Please don't post an answer saying "you shouldn't do this." I don't plan to use this in production code, but only for some hacking fun.

In answering this question, I wanted to run some arbitrary unsafe Java code for fun. The code in question involves finding just the leaf nodes of a Java TreeMap.

Running the below code results in

Exception in thread "main" java.lang.SecurityException: Prohibited package name: java.util

According to this question, I can use System.setSecurityManager(null) to get around most of these restrictions. But I can't do this because the error pops up as my class is loaded.

I'm already aware that I can do everything I want to using reflection after disabling the security manager. But that would make the code much uglier. How do the core Java developers write their unit tests, for example, if they can't package things in java.util?
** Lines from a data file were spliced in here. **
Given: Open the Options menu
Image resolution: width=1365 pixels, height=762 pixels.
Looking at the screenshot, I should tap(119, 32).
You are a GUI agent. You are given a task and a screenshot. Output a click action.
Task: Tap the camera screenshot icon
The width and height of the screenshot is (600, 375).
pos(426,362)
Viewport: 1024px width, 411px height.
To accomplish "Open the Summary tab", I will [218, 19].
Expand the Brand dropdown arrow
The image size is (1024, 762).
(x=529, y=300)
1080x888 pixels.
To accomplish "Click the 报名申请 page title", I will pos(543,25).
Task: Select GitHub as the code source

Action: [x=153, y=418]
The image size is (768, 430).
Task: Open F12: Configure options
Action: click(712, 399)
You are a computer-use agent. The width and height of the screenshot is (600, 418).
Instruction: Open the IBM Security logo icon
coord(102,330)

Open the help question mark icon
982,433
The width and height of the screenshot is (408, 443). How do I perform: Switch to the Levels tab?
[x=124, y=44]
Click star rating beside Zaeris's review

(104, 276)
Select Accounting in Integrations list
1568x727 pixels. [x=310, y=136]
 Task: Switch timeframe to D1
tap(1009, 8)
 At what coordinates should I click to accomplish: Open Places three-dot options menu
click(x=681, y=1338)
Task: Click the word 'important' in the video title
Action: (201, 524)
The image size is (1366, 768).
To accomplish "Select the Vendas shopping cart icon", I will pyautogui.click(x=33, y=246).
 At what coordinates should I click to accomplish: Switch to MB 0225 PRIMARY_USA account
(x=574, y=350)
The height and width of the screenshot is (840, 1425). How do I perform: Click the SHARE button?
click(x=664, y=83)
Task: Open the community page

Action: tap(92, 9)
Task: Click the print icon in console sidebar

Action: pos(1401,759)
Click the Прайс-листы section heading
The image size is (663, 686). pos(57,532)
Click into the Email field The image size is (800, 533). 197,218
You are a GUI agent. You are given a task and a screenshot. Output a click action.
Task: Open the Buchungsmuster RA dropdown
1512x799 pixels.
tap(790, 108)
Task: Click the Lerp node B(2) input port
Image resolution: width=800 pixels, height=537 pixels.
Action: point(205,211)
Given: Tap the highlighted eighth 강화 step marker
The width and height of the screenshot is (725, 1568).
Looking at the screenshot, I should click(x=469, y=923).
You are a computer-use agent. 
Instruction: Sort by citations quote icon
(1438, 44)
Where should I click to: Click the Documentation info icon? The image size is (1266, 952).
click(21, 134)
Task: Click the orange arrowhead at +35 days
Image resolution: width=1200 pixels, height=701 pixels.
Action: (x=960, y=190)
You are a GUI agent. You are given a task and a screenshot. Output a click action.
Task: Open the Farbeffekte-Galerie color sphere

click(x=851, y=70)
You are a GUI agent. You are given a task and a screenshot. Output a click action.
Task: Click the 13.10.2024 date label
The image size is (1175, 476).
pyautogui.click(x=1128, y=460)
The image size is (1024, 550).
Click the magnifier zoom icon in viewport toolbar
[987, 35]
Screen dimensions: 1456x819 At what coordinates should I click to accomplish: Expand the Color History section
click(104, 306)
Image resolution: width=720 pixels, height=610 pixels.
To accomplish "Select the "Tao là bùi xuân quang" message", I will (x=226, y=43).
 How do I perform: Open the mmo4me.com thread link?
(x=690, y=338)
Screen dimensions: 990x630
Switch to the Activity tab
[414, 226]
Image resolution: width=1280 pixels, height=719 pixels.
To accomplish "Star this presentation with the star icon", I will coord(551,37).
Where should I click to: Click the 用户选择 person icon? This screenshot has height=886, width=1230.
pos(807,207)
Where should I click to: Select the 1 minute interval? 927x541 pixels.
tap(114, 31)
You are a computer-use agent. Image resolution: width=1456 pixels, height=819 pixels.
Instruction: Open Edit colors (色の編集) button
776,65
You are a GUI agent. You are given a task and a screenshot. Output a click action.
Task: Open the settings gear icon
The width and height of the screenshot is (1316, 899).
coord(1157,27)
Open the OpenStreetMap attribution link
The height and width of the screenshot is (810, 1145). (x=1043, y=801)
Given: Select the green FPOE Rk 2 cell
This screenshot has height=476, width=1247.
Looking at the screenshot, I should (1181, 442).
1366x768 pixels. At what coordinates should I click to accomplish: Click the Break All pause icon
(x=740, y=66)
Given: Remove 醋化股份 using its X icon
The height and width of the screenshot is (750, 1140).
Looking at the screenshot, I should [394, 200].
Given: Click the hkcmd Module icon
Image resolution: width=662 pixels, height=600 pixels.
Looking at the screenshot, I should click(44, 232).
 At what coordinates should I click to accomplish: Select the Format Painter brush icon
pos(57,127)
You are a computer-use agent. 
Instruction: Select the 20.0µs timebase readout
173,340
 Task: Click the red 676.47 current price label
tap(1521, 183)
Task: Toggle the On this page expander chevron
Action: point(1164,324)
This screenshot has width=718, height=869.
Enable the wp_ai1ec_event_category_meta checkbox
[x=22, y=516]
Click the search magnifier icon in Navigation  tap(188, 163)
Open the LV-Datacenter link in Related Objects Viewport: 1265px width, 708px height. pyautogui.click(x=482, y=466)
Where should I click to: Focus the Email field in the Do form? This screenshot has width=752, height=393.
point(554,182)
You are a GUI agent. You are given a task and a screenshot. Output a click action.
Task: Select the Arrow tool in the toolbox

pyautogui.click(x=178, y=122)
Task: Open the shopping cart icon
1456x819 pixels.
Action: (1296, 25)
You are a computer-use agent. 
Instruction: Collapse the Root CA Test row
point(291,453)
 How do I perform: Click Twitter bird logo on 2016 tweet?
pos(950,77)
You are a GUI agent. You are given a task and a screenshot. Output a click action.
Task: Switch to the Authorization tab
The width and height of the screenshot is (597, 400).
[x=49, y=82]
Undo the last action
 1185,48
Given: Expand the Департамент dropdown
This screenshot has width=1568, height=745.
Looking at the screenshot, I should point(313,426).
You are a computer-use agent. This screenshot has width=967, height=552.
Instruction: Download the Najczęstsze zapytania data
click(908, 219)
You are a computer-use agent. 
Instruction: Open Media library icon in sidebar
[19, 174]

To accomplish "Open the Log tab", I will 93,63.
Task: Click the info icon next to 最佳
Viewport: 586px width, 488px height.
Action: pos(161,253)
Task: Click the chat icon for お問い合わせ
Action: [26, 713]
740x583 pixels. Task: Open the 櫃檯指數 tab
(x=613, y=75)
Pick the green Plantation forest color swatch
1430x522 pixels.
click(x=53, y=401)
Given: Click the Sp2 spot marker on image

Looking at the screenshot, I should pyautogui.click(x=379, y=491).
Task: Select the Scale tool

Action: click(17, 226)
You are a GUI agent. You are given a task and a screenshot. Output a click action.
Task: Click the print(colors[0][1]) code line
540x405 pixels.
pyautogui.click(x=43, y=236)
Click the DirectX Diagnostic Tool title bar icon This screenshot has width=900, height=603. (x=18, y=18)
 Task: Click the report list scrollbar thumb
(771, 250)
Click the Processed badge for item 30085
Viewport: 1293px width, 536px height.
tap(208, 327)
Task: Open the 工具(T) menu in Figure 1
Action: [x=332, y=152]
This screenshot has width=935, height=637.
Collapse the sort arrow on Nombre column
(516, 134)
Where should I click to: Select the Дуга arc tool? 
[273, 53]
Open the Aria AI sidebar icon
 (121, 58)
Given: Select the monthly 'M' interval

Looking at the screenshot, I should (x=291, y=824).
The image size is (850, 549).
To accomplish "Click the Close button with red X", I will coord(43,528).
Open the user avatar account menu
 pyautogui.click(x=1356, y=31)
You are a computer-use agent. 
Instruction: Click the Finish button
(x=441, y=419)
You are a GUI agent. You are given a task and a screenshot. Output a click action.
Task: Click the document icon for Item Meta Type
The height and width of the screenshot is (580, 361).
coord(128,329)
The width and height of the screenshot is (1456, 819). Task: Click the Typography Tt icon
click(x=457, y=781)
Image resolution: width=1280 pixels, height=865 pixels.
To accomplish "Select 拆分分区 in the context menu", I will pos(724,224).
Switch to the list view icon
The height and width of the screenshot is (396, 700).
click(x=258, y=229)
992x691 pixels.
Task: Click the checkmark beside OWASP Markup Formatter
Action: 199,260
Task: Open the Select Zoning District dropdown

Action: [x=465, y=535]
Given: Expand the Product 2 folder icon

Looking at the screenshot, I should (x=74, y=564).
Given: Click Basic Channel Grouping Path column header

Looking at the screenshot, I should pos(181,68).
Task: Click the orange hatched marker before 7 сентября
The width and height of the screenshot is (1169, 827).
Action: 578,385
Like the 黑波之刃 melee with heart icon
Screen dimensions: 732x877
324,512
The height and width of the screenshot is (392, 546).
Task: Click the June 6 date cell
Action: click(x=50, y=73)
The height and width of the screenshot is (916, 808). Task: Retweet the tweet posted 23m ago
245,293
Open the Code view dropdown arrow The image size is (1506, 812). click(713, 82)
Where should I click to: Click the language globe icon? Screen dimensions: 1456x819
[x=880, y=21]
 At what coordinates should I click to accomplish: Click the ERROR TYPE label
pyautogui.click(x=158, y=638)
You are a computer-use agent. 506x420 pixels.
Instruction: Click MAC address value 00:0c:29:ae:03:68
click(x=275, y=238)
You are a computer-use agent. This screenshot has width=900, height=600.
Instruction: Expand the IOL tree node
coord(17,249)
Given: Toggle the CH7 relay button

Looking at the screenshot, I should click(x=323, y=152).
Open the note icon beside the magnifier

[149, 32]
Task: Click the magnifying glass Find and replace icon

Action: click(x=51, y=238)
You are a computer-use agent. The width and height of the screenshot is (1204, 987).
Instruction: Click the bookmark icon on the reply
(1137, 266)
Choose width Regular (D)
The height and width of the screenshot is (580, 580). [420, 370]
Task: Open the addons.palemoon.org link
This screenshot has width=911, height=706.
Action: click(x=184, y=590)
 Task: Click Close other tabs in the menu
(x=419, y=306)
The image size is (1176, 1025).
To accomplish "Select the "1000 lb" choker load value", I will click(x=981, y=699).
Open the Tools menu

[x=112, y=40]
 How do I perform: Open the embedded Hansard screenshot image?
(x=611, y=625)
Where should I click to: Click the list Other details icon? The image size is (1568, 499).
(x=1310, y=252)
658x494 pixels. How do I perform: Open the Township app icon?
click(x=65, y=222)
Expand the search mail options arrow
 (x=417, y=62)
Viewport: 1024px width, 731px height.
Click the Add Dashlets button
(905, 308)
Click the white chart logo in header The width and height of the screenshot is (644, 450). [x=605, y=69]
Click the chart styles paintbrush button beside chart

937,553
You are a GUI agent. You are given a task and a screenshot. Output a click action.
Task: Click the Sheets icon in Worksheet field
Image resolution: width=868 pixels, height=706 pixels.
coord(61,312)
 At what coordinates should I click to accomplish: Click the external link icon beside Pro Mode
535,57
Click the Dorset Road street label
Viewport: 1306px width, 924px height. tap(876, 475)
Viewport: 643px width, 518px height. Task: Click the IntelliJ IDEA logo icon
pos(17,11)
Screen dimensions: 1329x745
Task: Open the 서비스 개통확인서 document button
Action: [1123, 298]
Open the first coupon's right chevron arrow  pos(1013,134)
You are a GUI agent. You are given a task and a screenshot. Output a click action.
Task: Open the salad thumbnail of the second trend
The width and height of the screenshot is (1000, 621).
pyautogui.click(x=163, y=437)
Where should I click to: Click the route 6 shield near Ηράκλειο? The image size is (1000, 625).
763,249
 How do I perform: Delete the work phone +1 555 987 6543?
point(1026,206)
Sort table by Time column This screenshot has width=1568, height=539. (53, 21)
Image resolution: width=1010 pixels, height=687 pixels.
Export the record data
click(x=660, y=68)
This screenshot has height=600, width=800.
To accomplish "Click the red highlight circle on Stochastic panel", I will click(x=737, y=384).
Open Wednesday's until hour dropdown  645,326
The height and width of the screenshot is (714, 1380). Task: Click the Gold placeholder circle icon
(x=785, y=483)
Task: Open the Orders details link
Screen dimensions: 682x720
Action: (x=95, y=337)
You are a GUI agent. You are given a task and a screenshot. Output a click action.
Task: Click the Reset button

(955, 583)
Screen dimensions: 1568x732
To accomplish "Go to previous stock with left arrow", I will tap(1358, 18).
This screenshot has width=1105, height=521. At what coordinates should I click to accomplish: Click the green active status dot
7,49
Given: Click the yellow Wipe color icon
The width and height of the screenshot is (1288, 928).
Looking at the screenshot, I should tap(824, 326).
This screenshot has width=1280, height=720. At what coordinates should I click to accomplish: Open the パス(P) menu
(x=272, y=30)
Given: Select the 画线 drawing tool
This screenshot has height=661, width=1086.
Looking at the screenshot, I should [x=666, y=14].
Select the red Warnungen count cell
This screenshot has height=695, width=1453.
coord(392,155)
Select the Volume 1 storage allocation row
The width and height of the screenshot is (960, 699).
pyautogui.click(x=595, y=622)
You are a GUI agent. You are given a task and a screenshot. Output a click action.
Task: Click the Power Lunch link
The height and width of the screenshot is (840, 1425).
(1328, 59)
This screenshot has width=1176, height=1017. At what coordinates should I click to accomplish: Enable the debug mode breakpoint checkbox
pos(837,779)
I also tried -Djava.security.manager=... but this causes a JVM initialization error when I set it to null, and I'm not sure what else I can set it to. Any ideas?

package java.util;

import java.util.TreeMap.Entry;

public class TreeMapHax {

    static <K,V> List<Entry<K, V>> getLeafEntries(TreeMap<K, V> map) {      
        Entry<K, V> root = map.getFirstEntry();
        while( root.parent != null ) root = root.parent;

        List<Entry<K,V>> l = new LinkedList<Entry<K,V>>();
        visitInOrderLeaves(root, l);
        return l;
    }

    static <K,V> void visitInOrderLeaves(Entry<K, V> node, List<Entry<K, V>> accum) {       
        if( node.left != null ) visitInOrderLeaves(node.left, accum);       
        if( node.left == null && node.right == null ) accum.add(node);      
        if( node.right != null ) visitInOrderLeaves(node.right, accum);
    }

    public static void main(String[] args) {
        TreeMap<String, Integer> map = new TreeMap<String, Integer>();

        for( int i = 0; i < 10; i++ )
            map.put(Integer.toString(i), i);

        System.out.println(getLeafEntries(map));
    }

}

Answer 1

to simply answer your question, there is no usual way

the classes in java.* are restricted not by security manager, they are restricted by the class loader.

todo what you want, you somehow need to find a way to hack the jvm. or just do as you mentioned, do it with reflection. or just create a copy (source clone) of treemap in your own package.